Remaking The SEC For Tomorrow

Many are raising questions about the future of the SEC – will it survive the current market turmoil and the restructuring of the financial regulatory landscape? Some proposals have called for the SEC to be merged with the CFTC or other agencies. Media stories have circulated claiming that the Commission will be stripped of its investor protection role. Many wonder if an agency born so many years ago in the aftermath of a huge market crisis of another era is so far out of date that it has passed its usefulness.

Despite what may be some surface appeal, on examination these ideas make little sense. At the same time, they ignore the long history of this agency and its accomplishments, apparently lost in the unfavorable headline of the moment. To be sure, the agency and its statutes were crafted in a different time and during a different financial crisis. Yet, over its long history, the SEC has been a protector of the markets and an effective advocate for the investor, typically with very limited resources. As markets and the environment changed, the Commissioners and the staff have evolved the regulations and practices, tailoring and retooling them to new conditions and challenges for the protection of investors and the markets.

There are many examples. The creation of the integrated disclosure system is one. This system improved the information available to investors by essentially giving them a flow of pictures or snapshots over time of the company in which they have invested. This resulted from the hard work of the Commission and the Division of Corporation Finance, bringing together two statutes through a series of regulations despite the differing focus of each statute: The Securities Act of 1933, centered on securities offerings and the Exchange Act of 1934, focused on exchanges and broker dealer regulation. This system continues to aid investors today.

The 1970’s volunteer program created by the Divisions of Enforcement and Corporation Finance helped usher in a new era of corporate accountability and ethics that is still critical today. Born of the Watergate scandal with its slush funds, the program helped bring accountability to the corporate marketplace. Hundreds of corporations participated in the program, rooting out bribery and the falsification of corporate books that was necessary to cover up the corrupt payments. The result was the passage of the Foreign Corrupt Practices Act – a statute which has been emulated by many countries around the world and which is currently a key DOJ and SEC enforcement priority.

The insider trading program, which helped bring a new era of accountability to Wall Street in the 1980s, is yet another example. Cases against the Wall Street titans of the 1980s helped clean up the markets while reassuring investors that they could get a fair shake because the Cop of Wall Street was on the beat.
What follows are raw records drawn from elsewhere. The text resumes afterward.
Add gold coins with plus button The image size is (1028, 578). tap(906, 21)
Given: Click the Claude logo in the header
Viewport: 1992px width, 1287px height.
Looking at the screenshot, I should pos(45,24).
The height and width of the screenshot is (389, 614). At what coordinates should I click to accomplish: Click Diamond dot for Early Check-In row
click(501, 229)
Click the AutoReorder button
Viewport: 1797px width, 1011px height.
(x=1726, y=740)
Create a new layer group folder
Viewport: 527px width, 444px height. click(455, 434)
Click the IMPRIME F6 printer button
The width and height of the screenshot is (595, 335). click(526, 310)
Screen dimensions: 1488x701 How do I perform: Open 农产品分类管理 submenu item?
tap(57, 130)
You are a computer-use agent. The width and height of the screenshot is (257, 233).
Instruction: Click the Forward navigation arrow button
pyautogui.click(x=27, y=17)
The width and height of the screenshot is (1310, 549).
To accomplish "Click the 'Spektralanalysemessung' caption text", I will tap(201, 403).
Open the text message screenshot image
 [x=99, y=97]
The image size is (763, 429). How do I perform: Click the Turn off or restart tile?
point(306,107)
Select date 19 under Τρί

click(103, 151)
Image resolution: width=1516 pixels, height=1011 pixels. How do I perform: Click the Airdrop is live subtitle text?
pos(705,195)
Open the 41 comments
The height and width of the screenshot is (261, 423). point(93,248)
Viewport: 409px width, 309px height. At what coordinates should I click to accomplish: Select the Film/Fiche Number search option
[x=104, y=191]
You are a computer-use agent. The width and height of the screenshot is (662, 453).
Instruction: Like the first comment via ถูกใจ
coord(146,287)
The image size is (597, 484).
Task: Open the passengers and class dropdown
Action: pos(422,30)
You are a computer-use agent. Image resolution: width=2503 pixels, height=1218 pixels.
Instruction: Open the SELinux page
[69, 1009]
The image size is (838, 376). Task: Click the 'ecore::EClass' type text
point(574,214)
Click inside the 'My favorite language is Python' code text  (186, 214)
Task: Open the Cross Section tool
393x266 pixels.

Insider trading enforcement, which was revamped last year with a new market monitoring arrangement, continues to be a key enforcement priority today.

In each of these examples, the agency and its staff tailored the depression era statutes many claim are now out of date to solve current problems. To be sure, along the way SEC has made errors and lately it seems to be making more. At the moment, it seems to be jumping from one scandal to another. In part, these stem from the serious neglect the agency has suffered in recent years. Its budgets have been essentially flat for years. While doing more with less is a popular slogan, in the end having less in terms of funding and resources while faced with an ever changing and expanding marketplace will eventually mean that there is less protection.

Deregulation also has not been kind to the SEC. For the Commission, deregulation translates to gaps in its regulatory statutes such as those involving derivatives, investment bank holding companies and hedge funds. Other problems have emerged from a simple lack of leadership, which in recent times seemed to have left the agency rudderless.

These and other difficulties have accumulated over the years to create what now appears to be an agency mired in one scandal after another. While its new Chairman is working hard to try and establish a new tone at the top and roll out new regulations, she must at times feel like the kid trying to plug a dam by sticking her fingers in the holes that appear – at some point there are no fingers left but holes keep appearing.

What the SEC needs is not to be merged into the CFTC – a shop-worn idea that has kicked around for years and failed because it is a bad idea. Nor should it be stripped of its role in favor of creating some new agency – starting over always seems appealing, but throwing out all the good programs because of a few difficulties makes little sense.

What the agency does need however, is a fundamental re-evaluation of how it does business. A piecemeal approach will not do. Only a comprehensive review of how the SEC does business will translate into the forward-looking regulator that is needed today and tomorrow. To facilitate this process the Commission should consider creating an advisory panel to give it independent advice and expertise in evaluating existing processes and procedures and to help design those which will be needed to move the SEC forward in the years to come. By undertaking this process now, the Commission takes the steps now which will ensure that it is effectively carrying out its mission in the future.